Early last week, it seemed Ohio was well on its way to becoming the next state to let voters decide if medical marijuana should be legal. A group of residents submitted a petition with 2,143 signatures from registered voters, the first step in the process of getting the issue on the ballot in 2012. The proposal would allow caregivers to provide patients with up to five ounces of marijuana. It wouldn’t pave the way for full-scale dispensaries, but it would help the overall medical marijuana cause
The effort, however, hit a stumbling block several days later, when Ohio’s attorney general informed the group that the vast majority of the signatures are invalid. Just 534 – or 25 percent – “survived scrutiny by county boards of election,” according to the Toledo Blade. Now, the group has to start the entire process over again and get another 1,000 signatures.
The story didn’t say why the signatures were deemed invalid, but in most cases it’s tyipcally because of incorrect or incomplete information. Sometimes the information is just plain false, or election officials take issue with the way signatures were collected. You can always expect officials to reject at least some signatures. But the number in this case is worrisome.
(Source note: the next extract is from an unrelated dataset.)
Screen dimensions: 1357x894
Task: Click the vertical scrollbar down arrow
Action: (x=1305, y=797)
It signals one of two things: An extreme lack of support for medical marijuana or inexperience on the part of organizers.
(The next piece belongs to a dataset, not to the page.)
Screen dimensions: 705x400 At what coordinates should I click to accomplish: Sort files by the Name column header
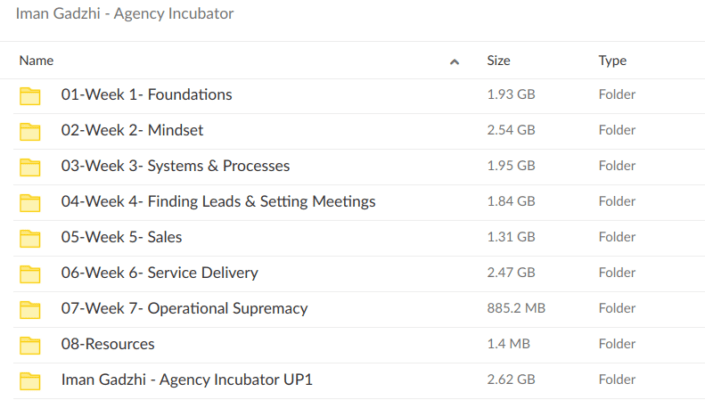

If gaining 1,000 valid signatures is hard now, it’s going to be extraordinarily difficult to hit the next target of 385,245 needed to actually get the proposal on the ballot. It doesn’t look all that good for pot-proponents in Ohio, though perhaps this was just a hiccup. We’ll also have to keep an eye on another group that’s gathering signatures for a petition that calls for regulating medical marijuana like alcohol. That effort likely would lead to the opening of MMJ centers, though it seems a stretch at this point.